Виктор Бычков - Варькино поле
Ему помогали какие-то незнакомые люди при оружии. Свои, деревенские, с застывшими лицами качнулись вдруг ближе, но не для защиты барыни… Сомкнулись со злыми выражениями лиц, примкнули к чужакам.
Евгения Станиславовна только и смогла, что охнуть, даже не успела удивиться, сказать хоть слово, как её тут же подхватили чьи-то грубые, сильные руки и буквально поволокли по деревенской улице. Кто и когда снял с плеч шёлковую шаль, подарок дочери, уже не видела. Как не видела, кто сорвал платок с головы. Срывали, не жалея волос. Она ещё успела оглянуться на дом, хотела крикнуть, предупредить детей. Однако кто-то уже впился пятернёй в волосы, резко дёрнули. Женщина опять вскрикнула от боли…
Впереди семенил управляющий Генрих Иоаннович Кресс, подгоняемый толпой мужиков и баб.
– Опомнитесь, люди, опомнитесь! – взывал к добру, к совести немец, задыхаясь от бега. – Опомнитесь, что вы делаете? Господь накажет…
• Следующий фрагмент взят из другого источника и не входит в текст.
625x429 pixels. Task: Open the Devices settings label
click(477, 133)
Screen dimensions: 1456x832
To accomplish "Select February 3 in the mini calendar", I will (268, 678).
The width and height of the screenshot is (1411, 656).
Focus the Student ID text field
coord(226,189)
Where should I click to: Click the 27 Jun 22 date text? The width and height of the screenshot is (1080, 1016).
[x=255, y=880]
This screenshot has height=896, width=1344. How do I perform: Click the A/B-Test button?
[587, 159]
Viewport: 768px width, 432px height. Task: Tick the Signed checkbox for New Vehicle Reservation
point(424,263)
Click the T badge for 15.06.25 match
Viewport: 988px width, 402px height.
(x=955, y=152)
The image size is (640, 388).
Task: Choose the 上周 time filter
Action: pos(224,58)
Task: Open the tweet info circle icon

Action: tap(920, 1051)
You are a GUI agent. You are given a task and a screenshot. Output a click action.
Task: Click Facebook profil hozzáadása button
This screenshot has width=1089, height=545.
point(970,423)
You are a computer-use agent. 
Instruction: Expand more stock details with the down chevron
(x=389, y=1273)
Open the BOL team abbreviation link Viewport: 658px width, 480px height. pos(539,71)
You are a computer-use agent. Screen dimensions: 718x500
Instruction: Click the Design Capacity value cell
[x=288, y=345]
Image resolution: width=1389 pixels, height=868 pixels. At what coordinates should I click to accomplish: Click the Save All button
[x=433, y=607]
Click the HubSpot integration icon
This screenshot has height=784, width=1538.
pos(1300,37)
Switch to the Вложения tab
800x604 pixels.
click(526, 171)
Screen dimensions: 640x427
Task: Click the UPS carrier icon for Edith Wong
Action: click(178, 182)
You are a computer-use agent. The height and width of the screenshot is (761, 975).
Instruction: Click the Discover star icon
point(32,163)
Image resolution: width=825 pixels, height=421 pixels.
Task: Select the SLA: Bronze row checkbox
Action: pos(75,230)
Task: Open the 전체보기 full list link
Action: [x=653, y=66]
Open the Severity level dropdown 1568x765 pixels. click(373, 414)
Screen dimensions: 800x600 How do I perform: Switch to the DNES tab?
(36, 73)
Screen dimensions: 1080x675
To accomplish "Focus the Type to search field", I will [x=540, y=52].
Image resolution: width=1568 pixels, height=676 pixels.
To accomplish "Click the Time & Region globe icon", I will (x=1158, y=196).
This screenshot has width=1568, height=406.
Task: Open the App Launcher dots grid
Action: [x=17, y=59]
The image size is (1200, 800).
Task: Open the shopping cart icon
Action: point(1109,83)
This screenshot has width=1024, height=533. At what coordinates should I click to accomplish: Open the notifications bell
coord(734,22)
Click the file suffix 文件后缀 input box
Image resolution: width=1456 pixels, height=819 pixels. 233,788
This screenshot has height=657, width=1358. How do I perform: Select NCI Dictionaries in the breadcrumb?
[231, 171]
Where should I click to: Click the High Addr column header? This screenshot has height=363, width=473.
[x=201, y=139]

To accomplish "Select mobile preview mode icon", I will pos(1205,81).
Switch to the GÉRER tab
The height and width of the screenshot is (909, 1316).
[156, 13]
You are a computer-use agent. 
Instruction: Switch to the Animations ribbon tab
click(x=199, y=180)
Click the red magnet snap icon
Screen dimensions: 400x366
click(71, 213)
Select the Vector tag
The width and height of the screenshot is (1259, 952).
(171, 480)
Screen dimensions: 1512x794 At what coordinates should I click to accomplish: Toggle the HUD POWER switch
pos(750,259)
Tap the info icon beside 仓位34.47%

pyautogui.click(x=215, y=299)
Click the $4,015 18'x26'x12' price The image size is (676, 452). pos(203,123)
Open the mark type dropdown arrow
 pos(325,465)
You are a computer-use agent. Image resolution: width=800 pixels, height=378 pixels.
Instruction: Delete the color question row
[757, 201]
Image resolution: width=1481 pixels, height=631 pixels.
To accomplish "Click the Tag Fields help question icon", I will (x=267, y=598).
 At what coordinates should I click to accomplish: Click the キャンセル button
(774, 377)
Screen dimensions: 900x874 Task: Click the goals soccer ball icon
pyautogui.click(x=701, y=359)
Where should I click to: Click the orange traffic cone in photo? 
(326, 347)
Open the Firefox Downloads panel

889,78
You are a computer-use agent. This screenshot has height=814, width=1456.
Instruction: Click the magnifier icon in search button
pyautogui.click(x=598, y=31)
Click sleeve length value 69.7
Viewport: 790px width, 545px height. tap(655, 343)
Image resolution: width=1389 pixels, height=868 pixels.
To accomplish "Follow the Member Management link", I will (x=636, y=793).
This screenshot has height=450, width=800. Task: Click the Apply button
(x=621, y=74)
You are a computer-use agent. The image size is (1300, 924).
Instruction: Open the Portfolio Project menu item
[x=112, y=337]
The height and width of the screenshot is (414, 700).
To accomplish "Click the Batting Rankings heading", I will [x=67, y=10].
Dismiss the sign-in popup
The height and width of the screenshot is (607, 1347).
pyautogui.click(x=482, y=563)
Стар он был, стар, и бегал по доброй воле последний раз лет тридцать назад.
– Мы же свои, мы же русские! Мы – православные! Не враги! Чего ж вы, люди? Иль креста на вас нет?
– Дава-а-ай, гнида немецкая! Сейчас мы тобой управлять станем! О боге вспомнил, сволочь! Нет сейчас бога, чтоб ты знал!
Деревенские детишки бежали рядом, орали, визжали, а некоторые пытались бросить горсть песка в глаза барыне и управляющему, плюнуть в них. И это поражало женщину больше всего: как они могли?! Как смели?! Не резь в глазах от песка, не телесная боль от ударов и тумаков, не плевки в лицо, не вырванные клочья волос из её головы, а именно сам факт такого обращения, отношения к ней, как к человеку, как к женщине, поражали до глубины души, будили неизгладимую обиду. Ведь она для них ничего не жалела, относилась так… как к родным… А они… От осознания этого прискорбного факта ей больно! К боли физической можно привыкнуть, стерпеть. Да она и проходит, та боль, заживают раны, рубцами покрывается тело. А вот к душевной… Оби-и-и-идно…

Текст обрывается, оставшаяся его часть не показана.